Still bearing the anchor, the sailor followed Gervaise into an apartment where D'Aubusson was taking council with some of the senior knights.

"Pardon my interrupting your Highness," Gervaise said; "but the matter is so important that I knew you would listen to it, however occupied you were." And he then repeated the narrative of the sailor's discovery.

"This is indeed of the highest importance," D'Aubusson said, "and the knowledge that it gives us may enable us to defeat an attempt, that might otherwise have proved our ruin. You see, knights, it solves the question that we were just discussing. We agreed that this long floating bridge that they have been constructing, was intended to enable them to cross the outer port and again attack St. Nicholas; and yet it seemed to us that even by night our batteries would be able to keep up such a fire on the boats, towing the head of the bridge across, as to render it well nigh impossible for them to get it over. Now you see what their plan is. With the aid of this rope, the end of which they think is firmly fixed on our side, they mean to haul the bridge across, and that so silently that they hope to be upon us almost before we have time to don our armour. We shall now be fully prepared, and need have no fear of the result."

There could now be little doubt that the attack would be made without loss of time, especially as the Turks believed that they could get their bridge across unseen. The fire ships--which were altogether more formidable than those Gervaise had improvised--were ordered to be made ready for action. This being arranged, the admiral left the council at once, that no time should be lost in getting them in readiness. D'Aubusson then turned to the English sailor.

"You have rendered us a great service indeed by your vigilance, and showed great prudence by allowing the Turk to believe that he had accomplished his mission unsuspected. Had he thought he had been observed, some other plan would have been adopted. For so great a service it is meet that a great reward should be given."

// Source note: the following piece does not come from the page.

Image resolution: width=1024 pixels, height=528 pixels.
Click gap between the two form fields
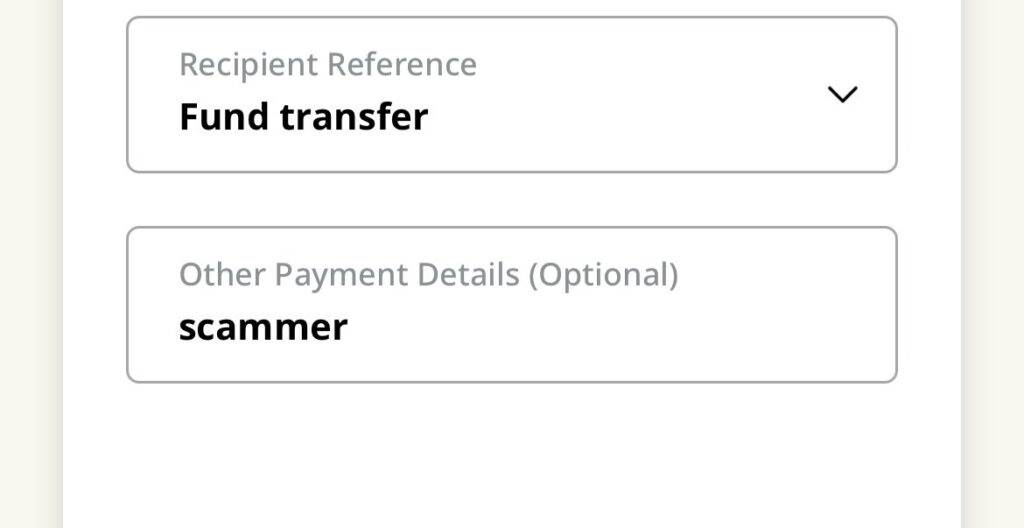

He then took a bag from the hands of one of his secretaries, whom he had sent to fetch it, while they were discussing the matter of the fire ships.

"Here are two hundred golden crowns," he added, handing the bag to the seaman. "With these you can either settle on shore, or can build a stout ship and pursue your calling. Should you do so, call her the St. Nicholas, in remembrance of the gratitude of the Order of St. John for your having saved that fort from the Turks."

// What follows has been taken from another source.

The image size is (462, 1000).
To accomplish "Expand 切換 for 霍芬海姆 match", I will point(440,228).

Astonished and delighted at the reward, which represented a very large sum in those days, the sailor stammered his thanks, and added, "I hope tonight that if I again have charge of a fire ship, I may be able to do more to prove to your Highness how grateful I am for the gift."

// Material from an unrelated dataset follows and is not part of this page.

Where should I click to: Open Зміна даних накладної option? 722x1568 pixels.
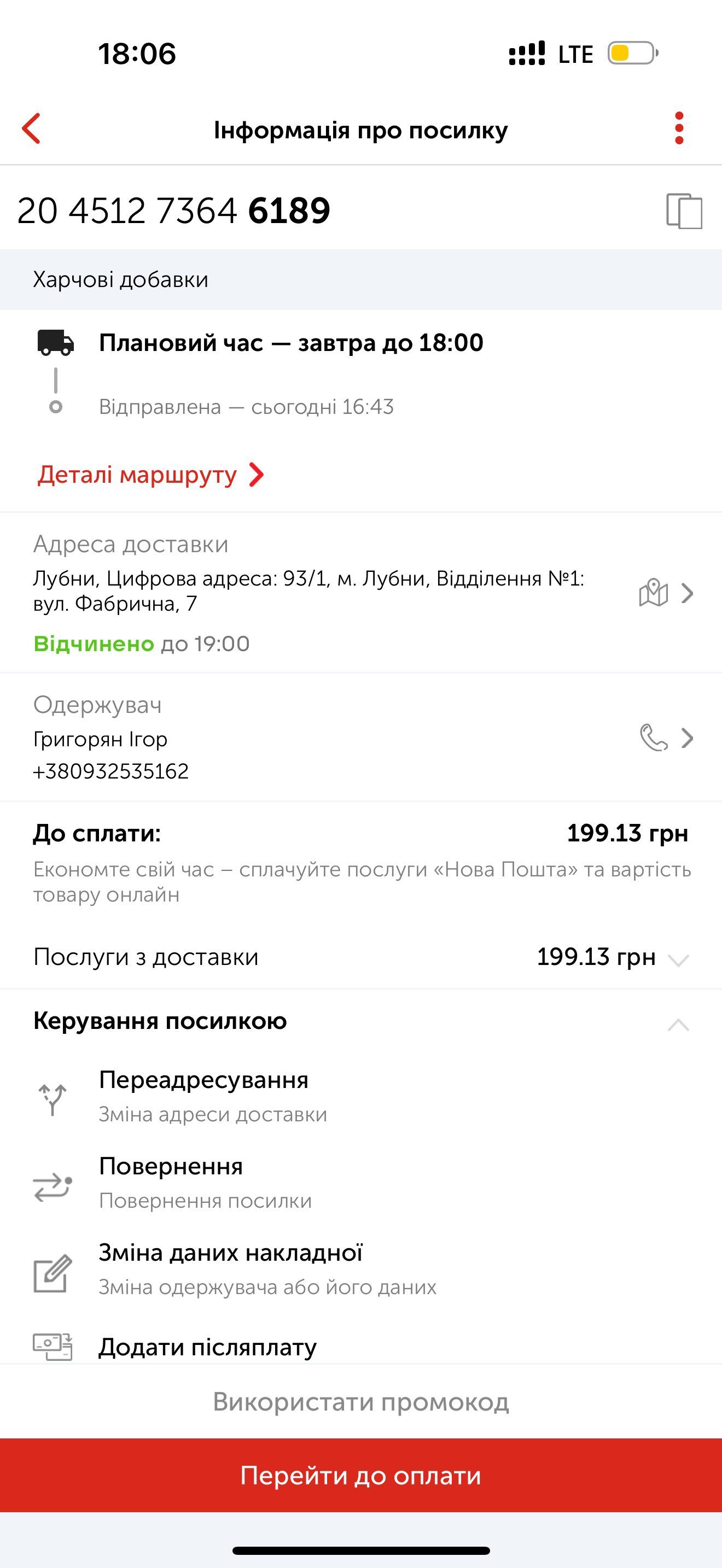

Throughout the day preparations for the defence of St. Nicholas went on unceasingly. Gangs of men, as usual, worked in the breach; but, as it was deemed advisable that there should be no outward show of activity that would lead the Turks to suspect that their design had been discovered, neither reinforcements of men nor munitions were sent along the mole; everything being taken out by boats, which, rowing closely along under the wall, were hidden from the view of the Turks. Barrels of Greek fire and pitch, cauldrons for heating the latter, a store of firewood, great balls of cotton steeped in oil and turpentine, sheaves of darts, spikes on short staves, that were, after darkness fell, to be thrust in among the fallen masonry to form a chevaux-de-frise--these, and all other matters that the ingenuity of the defenders could suggest, were landed at the water gate of the fort, while the garrison was strengthened by the addition of a large number of knights. Stores of ammunition were collected in readiness at all the batteries that commanded the mouth of the outer port, and by sunset D'Aubusson felt that everything that was possible had been done to meet the impending storm.

At midnight the Turkish preparations were complete. The attack by the bridge was to be assisted by a large number of boats and other craft, and many armed galleys were also brought up to destroy or tow away the defenders' fire ships. Paleologus himself was down by the shore directing the preparations. Some of his best troops were placed upon the floating bridge, and, when all was ready, the order was given to pull upon the rope. No sooner, however, did the strain come upon it than there was a jerk, the rope slackened, and it was at once evident that the anchor had been discovered and the well laid plan disconcerted. Paleologus was furious, but, believing that the attack he had arranged would still be irresistible, he ordered a number of boats to take the bridge in tow, while a still larger force was to make a direct attack upon the breach. The movement was to be conducted as silently as possible until it was discovered, and then a dash forward was to be made.

It was two o'clock before the fresh arrangements were completed and the boats put out. They had gone but a short distance when the anxious watchers in St. Nicholas learnt by the dull, confused sound that came across the water, that the attack was, in spite of the failure of the plan to take the bridge silently across, to be persevered in. A cannon was at once fired to give notice to the other batteries to be in readiness, and as soon as the dark mass of boats was made out the guns of the fort opened a destructive fire upon them, and a moment later were seconded by those from the fortress; these, however, were at present being fired almost at random, as the Turkish boats could not be made out at that distance. Now that all need for concealment was at an end, the Turkish war cry rose shrilly in the air, and the boatmen bent to their oars. The great cannon at St. Anthony's Church hurled their tremendous missiles at the tower, seconded by the fire of a number of other pieces that had in the darkness been brought down almost to the water's edge.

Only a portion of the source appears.